Cassazione Penale, Sez. 4, 20 dicembre 2023, n. 50818 – Cantiere abbandonato e morte del minore. Obblighi dell’appaltatore di lavori edili.
La Corte d’appello ha riformato la sentenza emessa dal Tribunale nei confronti dell’imputato, resosi colpevole del reato previsto dagli artt. 113 e 589 c.p. in danno del minore deceduto.

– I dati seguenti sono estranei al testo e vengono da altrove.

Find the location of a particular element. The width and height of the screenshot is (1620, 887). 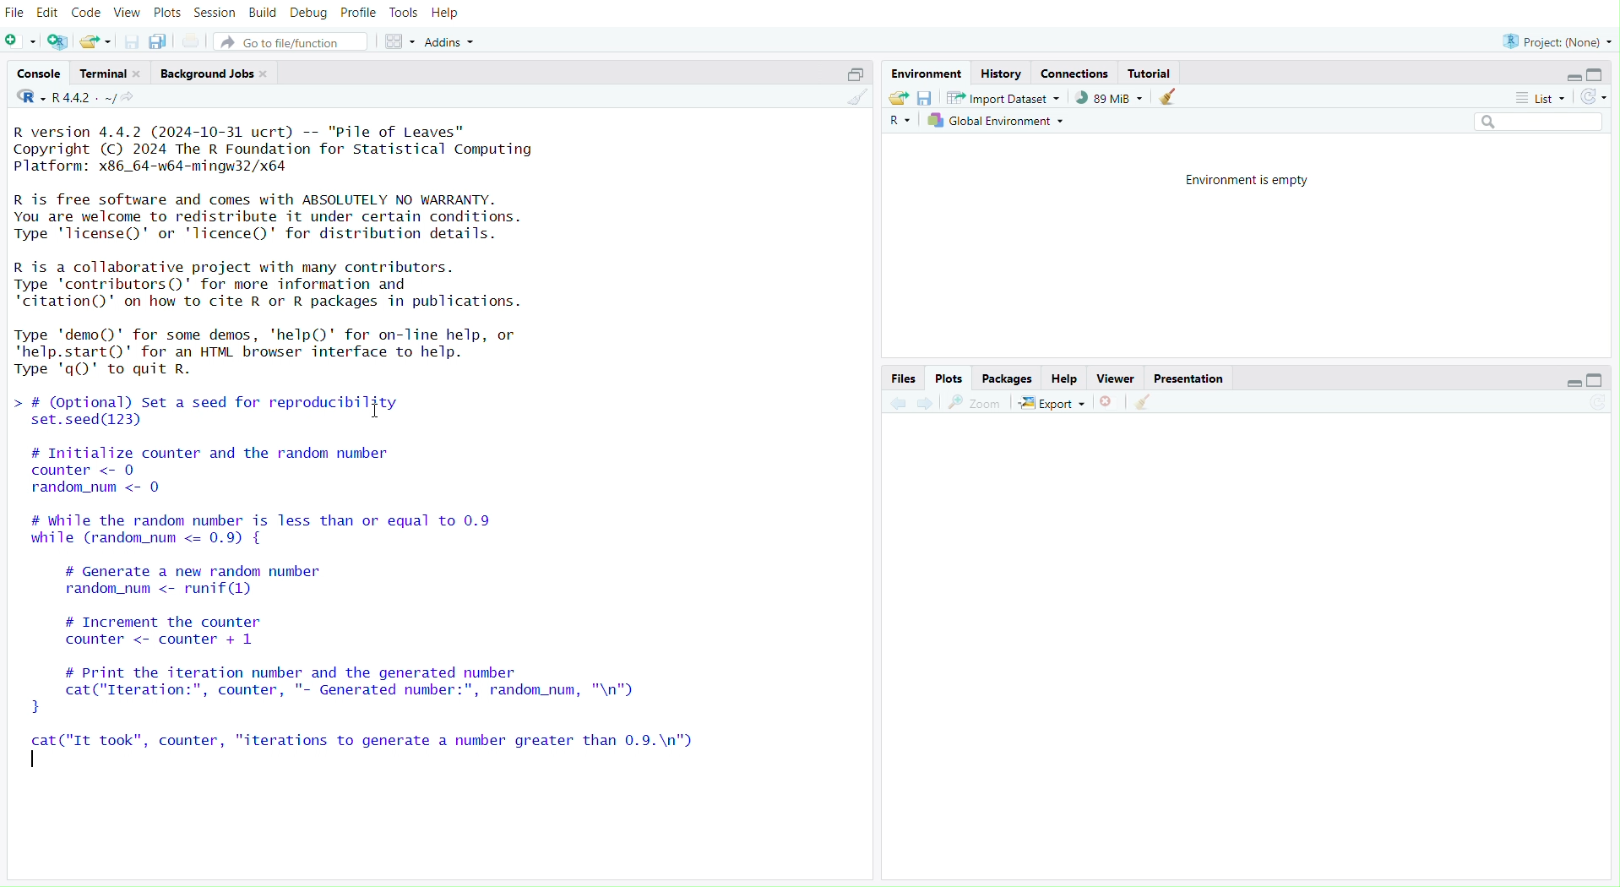

Close is located at coordinates (1112, 401).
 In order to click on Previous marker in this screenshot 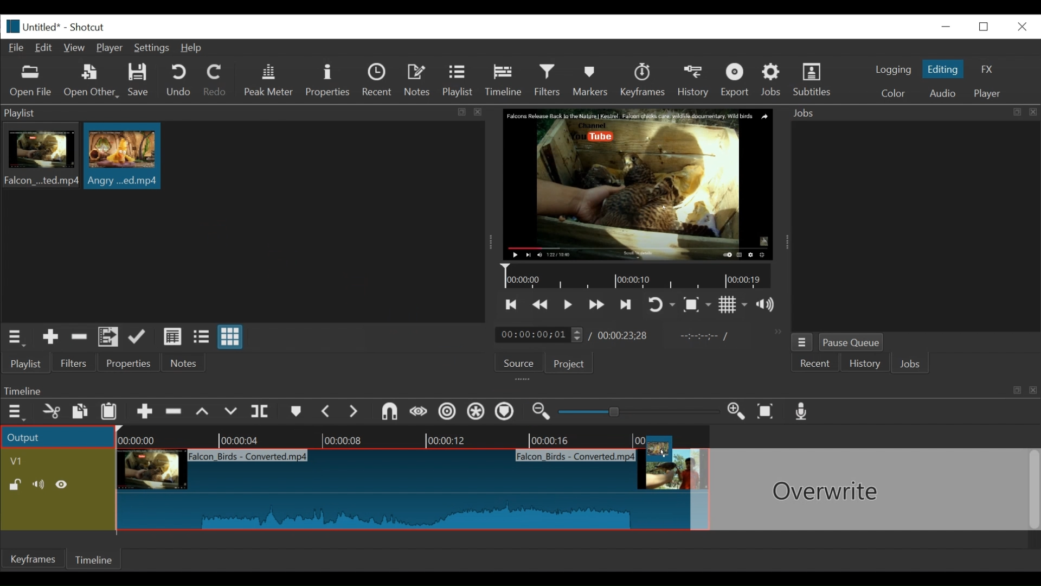, I will do `click(327, 413)`.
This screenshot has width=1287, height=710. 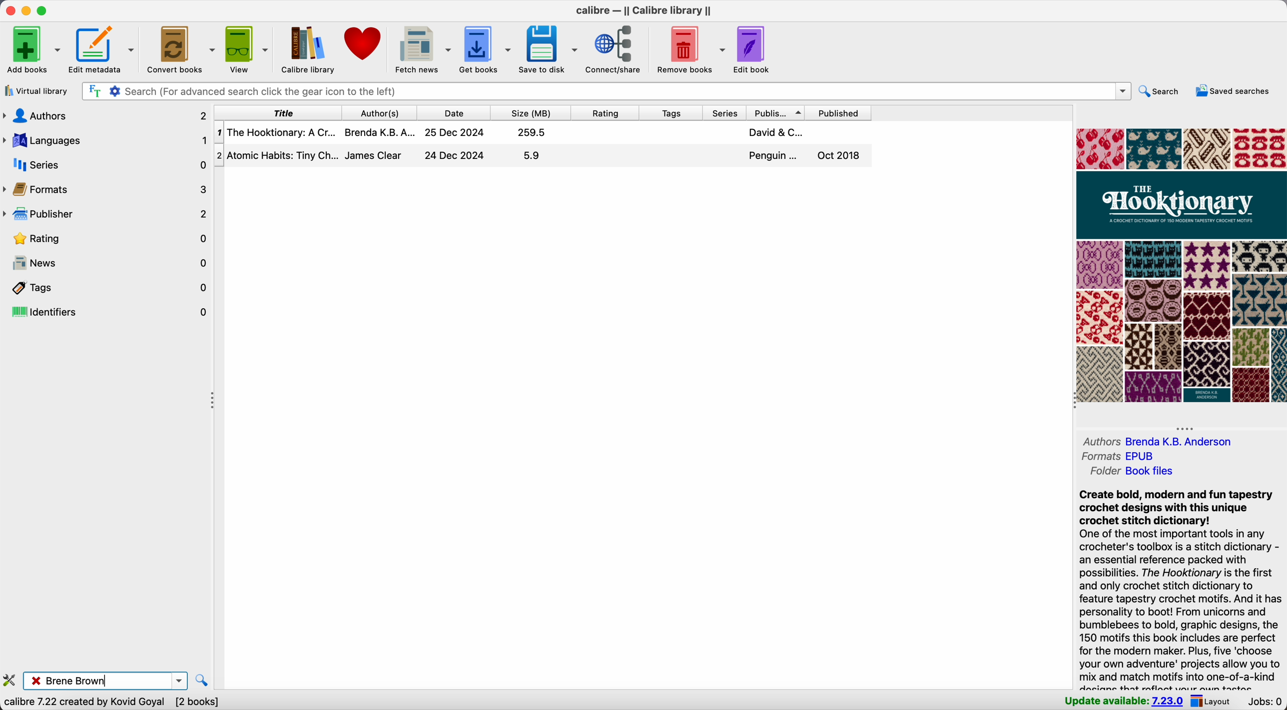 I want to click on Jobs: 0, so click(x=1266, y=701).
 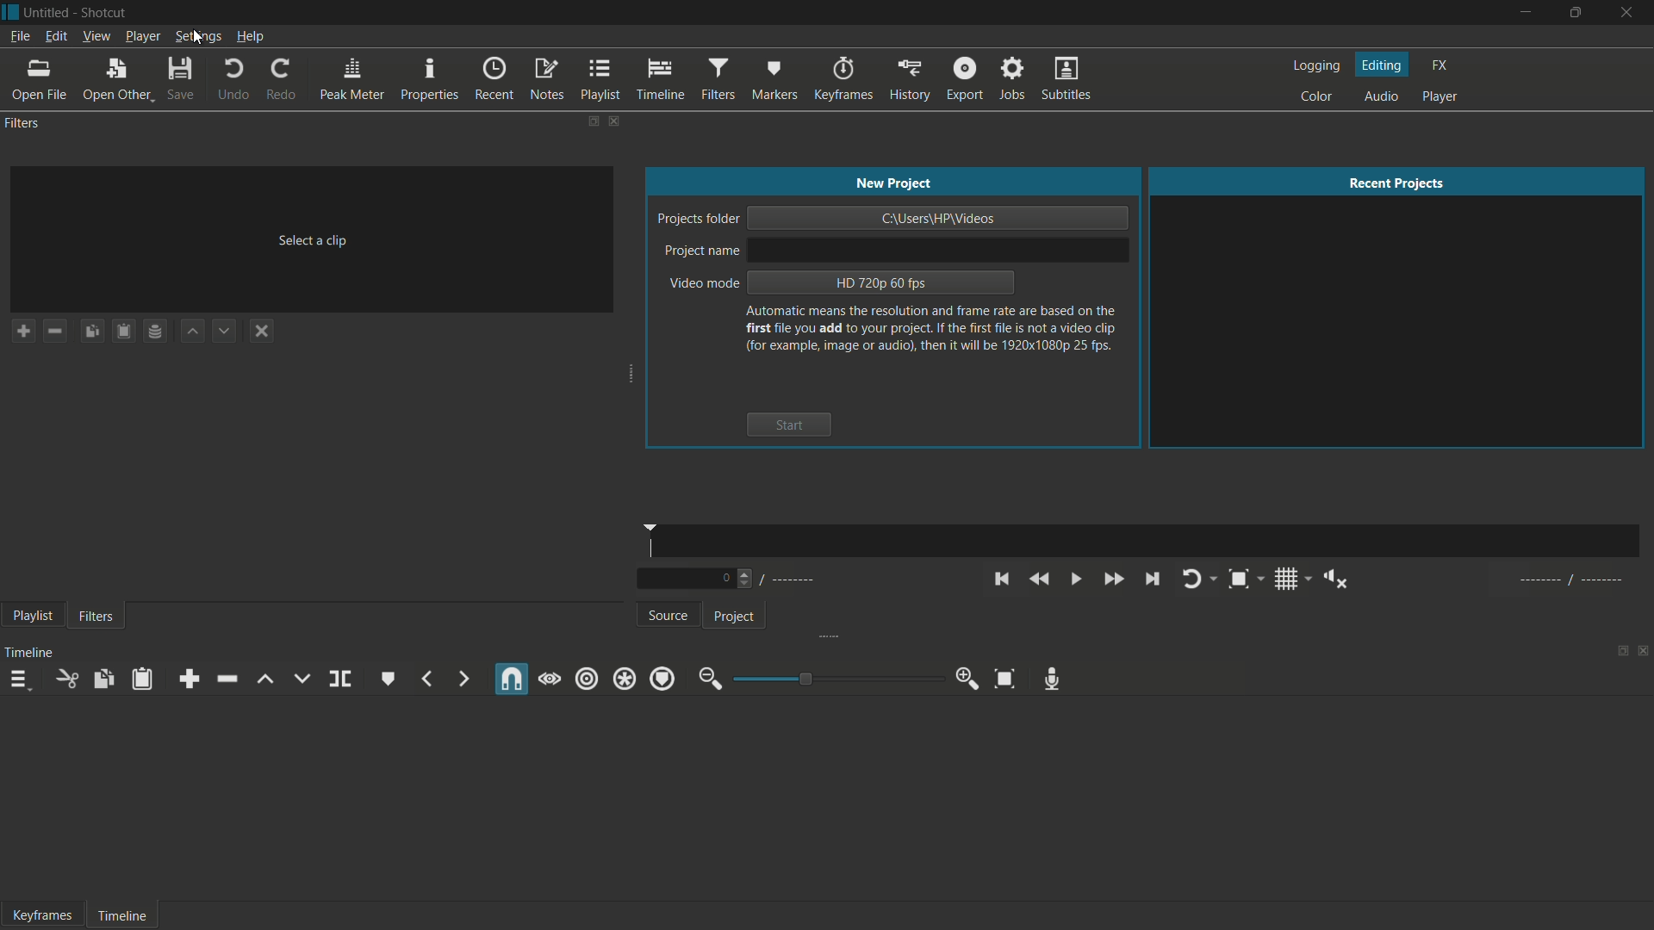 I want to click on cut, so click(x=65, y=681).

All’imputato, in qualità di titolare della omonima ditta edile, era stato contestato di avere realizzato senza titolo abilitativo tre corpi di fabbrica in cemento armato e di aver abbandonato, sin dal 2004, il relativo cantiere privo di recinzione e di parapetti con tavole fermapiede o intavolato solidamente fissato sui ponti di servizio e sulle aperture presenti sul suolo – opere imposte dalla normativa e necessarie e indispensabili per impedire l’accesso di terzi e/o caduta dall’alto di persone in prossimità dell’apertura di solai – cagionando quindi per colpa generica nonchè per colpa specifica (consistente nella violazione del T.U. emesso con D.Lgs. 9 aprile 2008, n. 81, artt. 109 e 146), la morte del minore, salito sul piano sopraelevato, era precipitato da una buca priva di protezione ed era caduto al suolo riportando un trauma cranico letale.
La Corte territoriale ha rilevato che, sulla base delle risultanze dibattimentali acquisite nel primo grado di giudizio, emergesse come i lavori fossero stati affidati originariamente alla ditta facente capo all’imputato e come non risultasse che altre imprese fossero mai materialmente subentrate nella gestione del cantiere; ha quindi ritenuto condivisibile l’argomentazione del giudice di primo grado in base alla quale, già a decorrere dall’anno 2004, non fossero state predisposte procedure idonee a evitare che soggetti terzi potessero avere libero accesso al cantiere e, in particolare, al solaio sopraelevato ove erano presenti plurime aperture di forma quadrata, prive di idonei meccanismi di protezione atti a prevenire il pericolo di cadute accidentali; in condivisione con le argomentazioni del giudice di primo grado, la Corte territoriale ha altresì rilevato che l’imputato non aveva provveduto a rimuovere dal cantiere i beni di sua proprietà e come quindi lo stesso, anche per effetto della risoluzione del contratto di cessione determinata proprio dall’omessa rimozione medesima, avesse mantenuto la titolarità di uno specifico obbligo di sorveglianza e vigilanza sullo stato dei luoghi, comunque espressamente sancito in seno ai singoli contratti di appalto conclusi con ciascun committente; ha quindi ritenuto che non sussistesse alcun presupposto per rivisitare, in senso critico, quanto sancito dal giudice di primo grado, essendo la ditta dell’imputato stata l’unica appaltatrice ad avere mai conservato la materiale disponibilità del cantiere in questione e ad assumere pertanto la posizione di garanzia.
Avverso la sentenza ha presentato ricorso per cassazione l’imputato.
Il ricorso non supera il vaglio di ammissibilità.
Gli obblighi di sorveglianza del cantiere incombono sul titolare della posizione di garanzia – da identificare, nel caso concreto nel ricorrente – anche nel caso in cui i lavori non siano in corso di esecuzione; essendo attuali anche in tale fase gli obblighi di recinzione preordinati a prevenire l’ingresso di terzi sull’area interessata (previsto dal D.Lgs. n. 81 del 2008, art. 109) e tanto in coerenza con il principio richiamato in ordine al quale le disposizioni prevenzionali sono da considerare emanate nell’interesse di tutti, finanche degli estranei al rapporto di lavoro, occasionalmente presenti nel medesimo ambiente lavorativo.